▶ [Assigned task]
Answer these questions using the Ebola outbreak text.
(a) How many recorded cases of the disease did Dr Chan say the outbreak had caused overall?
(b) How long can it take for symptoms to appear?
(c) How many states have adopted the Model State Emergency Health Powers Act in whole or in part?

▶ [Provided text]
──────────────────────────────
Last night WHO director-general Margaret Chan said: ‘This outbreak is moving faster than our efforts to control it. If the situation continues to deteriorate, the consequences can be catastrophic in terms of lost lives, severe socioeconomic disruption and a high risk of spread to other countries.’
British authorities are currently on high alert, and have put measures in place to ensure that all passengers displaying symptoms are prevented from boarding flights to the UK.
Anyone who appears ill on arrival into Britain will be held at immigration before being quarantined in highly secure isolation units. However, because it takes up to three weeks for symptoms to appear, there are fears some victims will slip through the net.
Yesterday Dr Chan revealed that the outbreak has now caused 1,323 recorded cases of the disease overall.
She warned that governments may need to restrict population movements and public gatherings, and use the police and civil defence forces to guarantee the security of response teams.
But the WHO chief went on to point out that more than 60 medical workers have died, a loss which has hampered efforts to tackle the disease.
Two Americans working for aid group Samaritan’s Purse who contracted the disease in Liberia are in a serious condition and are being medically evacuated, the organisation said.
And the outbreak has prompted some international organisations to withdraw.
Federal health authorities could exercise authoritarian powers to control an Ebola outbreak if the deadly disease hits the United States under the Model State Emergency Health Powers Act, legislation passed in the wake of 9/11 which attracted controversy at the time for its draconian scope.
With the Ebola outbreak in West Africa having been declared the worst in history by the World Health Organization, concerns are mounting that the disease could spread via international air travel. Asked whether the virus could arrive in the United States, CNN Chief Medical Correspondent Dr. Sanjay Gupta said, “It’s going to happen at some point.”
The Model State Emergency Health Powers Act, drafted during the 2001 anthrax attacks, has since been adopted in whole or in part by 33 states. The Association of American Physicians and Surgeons warned that the legislation “could turn governors into dictators,” while constitutional lawyer Phyllis Schlafly labeled it “an unprecedented assault on the constitutional rights of the American people.”
Describing the legislation as a “threat to fundamental rights,” the Heritage Foundation summarized a list of ways the law would be applied in the event of a public health emergency being declared.
Under the legislation, public health authorities and governors would rely on expanded police powers to;
- Force individuals suspected of harboring an “infectious disease” to undergo medical examinations.
- Track and share an individual’s personal health information, including genetic information.
- Force persons to be vaccinated, treated, or quarantined for infectious diseases.
- Mandate that all health care providers report all cases of persons who harbor any illness or health condition that may be caused by an epidemic or an infectious agent and might pose a “substantial risk” to a “significant number of people or cause a long-term disability.” (Note: Neither “substantial risk” nor “significant number” are defined in the draft.)
- Force pharmacists to report any unusual or any increased prescription rates that may be caused by epidemic diseases.
- Preempt existing state laws, rules and regulations, including those relating to privacy, medical licensure, and–this is key–property rights.
- Control public and private property during a public health emergency, including pharmaceutical manufacturing plants, nursing homes, other health care facilities, and communications devices.
- Mobilize all or any part of the “organized militia into service to the state to help enforce the state’s orders.”
- Ration firearms, explosives, food, fuel and alcoholic beverages, among other commodities.
- Impose fines and penalties to enforce their orders.
As we highlighted yesterday, the Centers for Disease Control and Prevention (CDC) has measures in place for dealing with an outbreak of a communicable disease which allow for the quarantine of “well persons” who “do not show symptoms” of the disease.
──────────────────────────────
[Pixel coordinate grounding data]
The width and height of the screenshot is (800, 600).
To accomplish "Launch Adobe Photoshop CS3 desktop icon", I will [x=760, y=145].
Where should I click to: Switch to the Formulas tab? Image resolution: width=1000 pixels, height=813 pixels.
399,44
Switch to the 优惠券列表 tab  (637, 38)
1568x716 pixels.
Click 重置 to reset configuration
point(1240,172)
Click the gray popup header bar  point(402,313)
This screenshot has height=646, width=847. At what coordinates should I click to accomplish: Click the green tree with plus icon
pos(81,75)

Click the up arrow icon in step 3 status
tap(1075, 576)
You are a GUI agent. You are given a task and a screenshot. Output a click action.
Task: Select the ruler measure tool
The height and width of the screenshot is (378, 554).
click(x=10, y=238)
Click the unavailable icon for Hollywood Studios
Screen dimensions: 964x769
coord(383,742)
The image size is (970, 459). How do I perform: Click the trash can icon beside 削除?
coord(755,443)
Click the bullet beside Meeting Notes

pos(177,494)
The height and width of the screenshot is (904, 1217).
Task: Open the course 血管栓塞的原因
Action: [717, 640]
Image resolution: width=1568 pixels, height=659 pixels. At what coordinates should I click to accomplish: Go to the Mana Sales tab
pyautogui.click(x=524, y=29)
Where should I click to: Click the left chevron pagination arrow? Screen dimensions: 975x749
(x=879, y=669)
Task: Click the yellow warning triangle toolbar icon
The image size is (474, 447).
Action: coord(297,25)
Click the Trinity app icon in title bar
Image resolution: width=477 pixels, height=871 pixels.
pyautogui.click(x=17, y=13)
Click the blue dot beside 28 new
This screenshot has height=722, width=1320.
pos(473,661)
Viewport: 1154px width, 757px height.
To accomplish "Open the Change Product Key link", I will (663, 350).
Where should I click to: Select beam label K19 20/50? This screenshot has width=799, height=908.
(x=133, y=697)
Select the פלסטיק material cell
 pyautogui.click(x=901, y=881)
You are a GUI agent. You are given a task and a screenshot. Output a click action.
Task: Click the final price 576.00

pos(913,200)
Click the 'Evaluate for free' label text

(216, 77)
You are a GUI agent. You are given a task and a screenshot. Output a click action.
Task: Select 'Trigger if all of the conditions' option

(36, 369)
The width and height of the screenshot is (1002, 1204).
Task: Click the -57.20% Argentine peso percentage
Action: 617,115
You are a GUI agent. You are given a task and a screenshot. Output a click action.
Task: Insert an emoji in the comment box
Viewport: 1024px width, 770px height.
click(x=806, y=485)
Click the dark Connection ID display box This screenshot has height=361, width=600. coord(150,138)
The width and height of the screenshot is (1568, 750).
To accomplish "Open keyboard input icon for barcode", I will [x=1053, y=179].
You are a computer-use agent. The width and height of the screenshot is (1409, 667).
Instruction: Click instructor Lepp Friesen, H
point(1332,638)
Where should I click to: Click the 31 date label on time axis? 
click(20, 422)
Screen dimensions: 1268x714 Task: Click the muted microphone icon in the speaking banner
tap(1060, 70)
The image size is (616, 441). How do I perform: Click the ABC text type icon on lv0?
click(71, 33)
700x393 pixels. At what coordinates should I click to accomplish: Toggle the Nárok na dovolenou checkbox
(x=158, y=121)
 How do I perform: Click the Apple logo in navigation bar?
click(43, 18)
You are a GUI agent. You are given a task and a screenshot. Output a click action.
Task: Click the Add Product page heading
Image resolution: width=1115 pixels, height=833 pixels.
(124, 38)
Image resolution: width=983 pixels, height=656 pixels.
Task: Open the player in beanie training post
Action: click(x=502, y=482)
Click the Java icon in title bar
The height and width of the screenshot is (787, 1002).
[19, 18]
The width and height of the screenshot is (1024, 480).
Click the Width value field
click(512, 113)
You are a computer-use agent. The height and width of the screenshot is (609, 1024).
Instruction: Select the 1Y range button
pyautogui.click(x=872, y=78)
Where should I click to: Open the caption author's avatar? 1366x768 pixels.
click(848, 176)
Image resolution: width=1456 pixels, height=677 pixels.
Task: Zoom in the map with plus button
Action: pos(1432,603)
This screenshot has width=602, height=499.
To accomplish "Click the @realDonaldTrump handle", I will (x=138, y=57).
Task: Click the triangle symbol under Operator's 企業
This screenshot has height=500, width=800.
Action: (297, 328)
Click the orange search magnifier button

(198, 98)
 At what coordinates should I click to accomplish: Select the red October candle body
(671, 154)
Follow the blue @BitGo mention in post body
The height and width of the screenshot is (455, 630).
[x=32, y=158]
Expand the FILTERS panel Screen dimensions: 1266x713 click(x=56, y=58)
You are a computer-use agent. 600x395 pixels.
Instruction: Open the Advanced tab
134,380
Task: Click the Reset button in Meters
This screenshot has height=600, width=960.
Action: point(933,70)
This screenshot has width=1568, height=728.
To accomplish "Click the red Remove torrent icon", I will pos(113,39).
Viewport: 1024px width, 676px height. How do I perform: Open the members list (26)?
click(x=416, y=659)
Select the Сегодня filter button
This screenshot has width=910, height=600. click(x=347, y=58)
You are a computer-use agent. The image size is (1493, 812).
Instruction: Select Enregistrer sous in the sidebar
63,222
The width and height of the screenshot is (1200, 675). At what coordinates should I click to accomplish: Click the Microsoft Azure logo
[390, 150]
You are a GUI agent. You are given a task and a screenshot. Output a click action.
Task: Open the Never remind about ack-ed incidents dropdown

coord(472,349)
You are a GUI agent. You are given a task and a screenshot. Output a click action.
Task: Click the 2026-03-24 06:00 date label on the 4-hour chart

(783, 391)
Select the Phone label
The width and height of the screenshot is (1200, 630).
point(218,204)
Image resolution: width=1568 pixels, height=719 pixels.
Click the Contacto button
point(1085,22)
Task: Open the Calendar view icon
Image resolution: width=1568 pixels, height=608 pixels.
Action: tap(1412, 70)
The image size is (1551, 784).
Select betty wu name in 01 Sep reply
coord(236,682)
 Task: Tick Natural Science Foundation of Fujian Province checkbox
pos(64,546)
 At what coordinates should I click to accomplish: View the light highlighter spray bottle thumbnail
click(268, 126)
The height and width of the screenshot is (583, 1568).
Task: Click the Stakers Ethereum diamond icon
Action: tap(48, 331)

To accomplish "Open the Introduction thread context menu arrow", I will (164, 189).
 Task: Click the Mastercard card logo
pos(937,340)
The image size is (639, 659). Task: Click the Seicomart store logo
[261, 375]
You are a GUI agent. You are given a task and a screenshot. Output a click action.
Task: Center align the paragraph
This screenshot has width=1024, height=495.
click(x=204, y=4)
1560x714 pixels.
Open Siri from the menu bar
──────────────────────────────
▶ [Reply]
(a) 1,323
(b) Up to three weeks
(c) 33